El primero son los Gastos de Cancelación de la Hipoteca de la cooperativa. Es decir, tendrás que asumir los gastos de cancelación de la parte del préstamo promotor que se concedió a la cooperativa para construir tu casa. Es de ley, y no te queda otra. Aquí no se beneficia nadie, y mucho menos la gestora de la cooperativa, que es la primera en defender tus intereses. Se trata de cumplir un contrato de préstamo entre el banco y la cooperativa, y tú tienes que responder de la parte que corresponde a tu vivienda.
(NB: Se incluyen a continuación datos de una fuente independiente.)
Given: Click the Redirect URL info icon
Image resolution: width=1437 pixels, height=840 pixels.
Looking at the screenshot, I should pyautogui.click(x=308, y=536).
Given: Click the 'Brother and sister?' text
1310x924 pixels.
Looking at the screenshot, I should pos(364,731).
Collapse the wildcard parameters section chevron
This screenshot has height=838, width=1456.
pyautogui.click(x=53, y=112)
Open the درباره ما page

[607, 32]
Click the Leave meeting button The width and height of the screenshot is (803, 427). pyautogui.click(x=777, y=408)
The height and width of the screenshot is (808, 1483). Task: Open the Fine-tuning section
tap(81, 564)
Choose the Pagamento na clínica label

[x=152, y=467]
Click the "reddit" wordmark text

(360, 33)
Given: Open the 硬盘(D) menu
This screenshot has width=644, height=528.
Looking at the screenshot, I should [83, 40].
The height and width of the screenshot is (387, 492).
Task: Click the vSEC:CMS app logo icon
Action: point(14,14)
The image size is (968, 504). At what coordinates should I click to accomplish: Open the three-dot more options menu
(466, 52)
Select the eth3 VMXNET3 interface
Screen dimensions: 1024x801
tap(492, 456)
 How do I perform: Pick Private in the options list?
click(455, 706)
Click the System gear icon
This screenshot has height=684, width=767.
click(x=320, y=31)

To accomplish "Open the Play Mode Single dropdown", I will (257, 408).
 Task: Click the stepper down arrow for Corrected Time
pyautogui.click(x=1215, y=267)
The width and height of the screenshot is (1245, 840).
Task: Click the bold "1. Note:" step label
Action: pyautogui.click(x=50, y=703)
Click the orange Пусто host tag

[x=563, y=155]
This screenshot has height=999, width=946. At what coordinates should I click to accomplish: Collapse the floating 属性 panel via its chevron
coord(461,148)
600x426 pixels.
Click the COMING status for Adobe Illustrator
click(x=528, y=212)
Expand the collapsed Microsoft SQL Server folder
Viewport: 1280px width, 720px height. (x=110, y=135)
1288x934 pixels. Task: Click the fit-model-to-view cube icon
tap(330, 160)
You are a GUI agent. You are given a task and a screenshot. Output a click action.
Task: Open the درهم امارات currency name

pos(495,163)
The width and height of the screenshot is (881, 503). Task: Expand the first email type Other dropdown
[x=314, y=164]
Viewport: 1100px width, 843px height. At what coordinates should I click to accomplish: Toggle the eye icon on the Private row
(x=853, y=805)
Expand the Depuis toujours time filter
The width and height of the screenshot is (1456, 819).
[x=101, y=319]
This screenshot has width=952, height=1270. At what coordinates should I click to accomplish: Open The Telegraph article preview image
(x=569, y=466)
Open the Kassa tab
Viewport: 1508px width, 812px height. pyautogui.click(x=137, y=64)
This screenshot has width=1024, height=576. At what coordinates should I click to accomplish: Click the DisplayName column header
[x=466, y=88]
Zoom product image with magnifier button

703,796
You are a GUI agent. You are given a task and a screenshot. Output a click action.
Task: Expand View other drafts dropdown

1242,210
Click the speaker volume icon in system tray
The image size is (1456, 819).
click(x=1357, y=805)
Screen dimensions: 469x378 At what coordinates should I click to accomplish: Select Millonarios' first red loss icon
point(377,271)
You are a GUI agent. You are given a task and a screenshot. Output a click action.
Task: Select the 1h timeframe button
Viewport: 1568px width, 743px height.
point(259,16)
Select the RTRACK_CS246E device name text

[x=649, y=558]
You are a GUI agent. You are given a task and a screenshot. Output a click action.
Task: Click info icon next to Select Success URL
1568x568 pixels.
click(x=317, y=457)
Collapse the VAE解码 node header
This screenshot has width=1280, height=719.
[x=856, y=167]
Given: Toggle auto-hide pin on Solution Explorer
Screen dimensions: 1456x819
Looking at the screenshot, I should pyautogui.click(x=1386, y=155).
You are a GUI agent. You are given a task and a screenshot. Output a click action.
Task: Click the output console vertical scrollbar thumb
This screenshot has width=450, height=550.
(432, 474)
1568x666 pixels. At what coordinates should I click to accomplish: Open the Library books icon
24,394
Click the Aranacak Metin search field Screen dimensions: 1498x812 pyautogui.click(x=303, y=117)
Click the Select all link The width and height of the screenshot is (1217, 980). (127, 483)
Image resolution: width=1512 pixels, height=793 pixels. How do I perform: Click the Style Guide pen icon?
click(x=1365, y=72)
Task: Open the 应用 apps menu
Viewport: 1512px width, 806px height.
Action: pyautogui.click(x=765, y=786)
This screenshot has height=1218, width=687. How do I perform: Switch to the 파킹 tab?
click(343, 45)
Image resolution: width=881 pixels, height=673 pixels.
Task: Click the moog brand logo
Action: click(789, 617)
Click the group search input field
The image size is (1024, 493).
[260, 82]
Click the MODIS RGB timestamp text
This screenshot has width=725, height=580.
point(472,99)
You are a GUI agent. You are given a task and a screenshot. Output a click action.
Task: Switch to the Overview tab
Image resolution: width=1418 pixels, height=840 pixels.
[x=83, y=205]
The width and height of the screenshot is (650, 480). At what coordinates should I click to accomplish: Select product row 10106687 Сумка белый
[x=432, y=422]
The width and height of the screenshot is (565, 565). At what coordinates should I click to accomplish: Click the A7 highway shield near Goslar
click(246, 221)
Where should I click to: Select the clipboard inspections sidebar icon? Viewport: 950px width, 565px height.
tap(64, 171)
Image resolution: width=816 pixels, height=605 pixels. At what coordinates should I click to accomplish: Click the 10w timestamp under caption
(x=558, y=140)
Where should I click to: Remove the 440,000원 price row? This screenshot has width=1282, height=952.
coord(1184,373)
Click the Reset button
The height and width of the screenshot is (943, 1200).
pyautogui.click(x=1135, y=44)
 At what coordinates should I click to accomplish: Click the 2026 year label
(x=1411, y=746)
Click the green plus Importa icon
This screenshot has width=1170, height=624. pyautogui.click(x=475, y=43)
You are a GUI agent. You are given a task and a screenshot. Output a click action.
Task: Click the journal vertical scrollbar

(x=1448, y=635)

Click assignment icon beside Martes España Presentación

Así de sencillo y así de claro. No hay más vueltas.

La novación hipotecaria suele acarrear comisión de apertura

El segundo gasto que muy probablemente tendrás que afrontar si decides no subrogarte en la hipoteca de la cooperativa, es la comisión de apertura de la nueva hipoteca. Recuerda que los bancos están para ganar dinero, no sólo para prestártelo. ¡No olvides preguntarle al banco y que te informe correctamente!

De esto se deriva que, si te subrogas en la hipoteca de la cooperativa, te ahorrarás dos comisiones: la comisión de cancelación de tu parte del préstamo promotor y la comisión de apertura de la nueva hipoteca. ¡Haz tus cuentas y escoge la opción que más te interese!

Por tanto, y en respuesta a la pregunta que da título a este artículo, Mamá te confirma que tendrás que pagar los Gastos de Cancelación de la Hipoteca si no te subrogas a la de la cooperativa. No es un capricho, no es una ganancia, no es un abuso, sino que es la consecuencia legal de que tú renuncies a tu parte del préstamo promotor que en su día la cooperativa contrató en nombre de todos los socios de la cooperativa, entre los que estabas y estás tú para sacar adelante el proyecto común cooperativo. Es decir, la construcción de las viviendas de todos los socios, incluida la tuya.